30th October 2020

Dr Victoria Canning (University of Bristol) will deliver the first seminar of the Scottish Centre for Crime and Justice Research’s 2020 seminar series.
Chaired by Francesca Soliman (University of Edinburgh)
Title: Zemiology at the border: addressing asylum harms in Northern Europe
Abstract: Zemiology is often referred to as a form of critical criminology, or a sub-discipline of criminology. In this lecture I focus on border harms as a way to disaggregate the two perspectives. Drawing on empirical research with women seeking asylum in Northern Europe, as well interviews with lawyers, barristers and psychologists, this paper outlines why harm matters as much as ‘crime’ in the context of bordering. Highlighting everyday forms of bureaucratic violence, I outline why we should move toward evidencing mass and endemic harms as a separate approach, and thus move forward the discipline of Zemiology.

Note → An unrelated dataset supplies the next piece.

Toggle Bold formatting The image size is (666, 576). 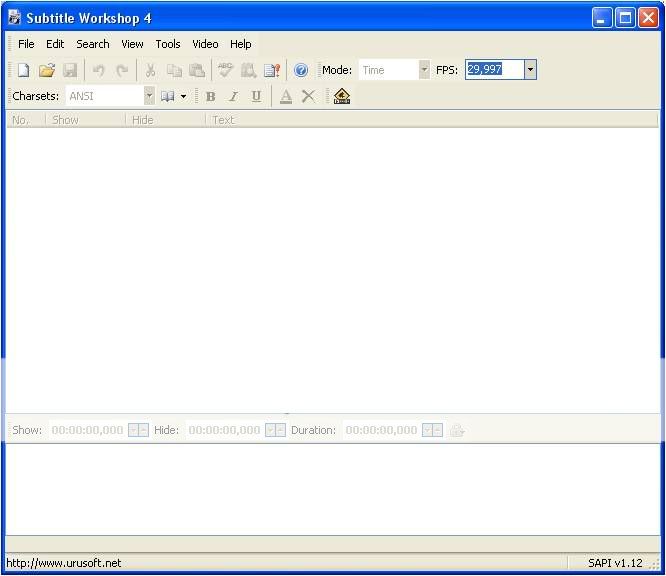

Bio: Victoria is a senior lecturer in Criminology at the University of Bristol. She has spent over a decade working on the rights of women seeking asylum, specifically on support for survivors of sexual violence and torture with NGOs and migrant rights organisations. Victoria is co-coordinator of the European Group for the Study of Deviance and Social Control and trustee at Statewatch. She is co-creator of the Right to Remain Asylum Navigation Board (with Lisa Matthews). Her book Gendered Harm and Structural Violence in the British Asylum System won the 2018 British Society of Criminology book prize, and she acted as consultant on the Bafta award winning documentary series Exodus: Our Journey to Europe.
We hope you will be able to join us for this lunchtime session, so bring your sandwiches and best questions to what we hope will be an engaging event.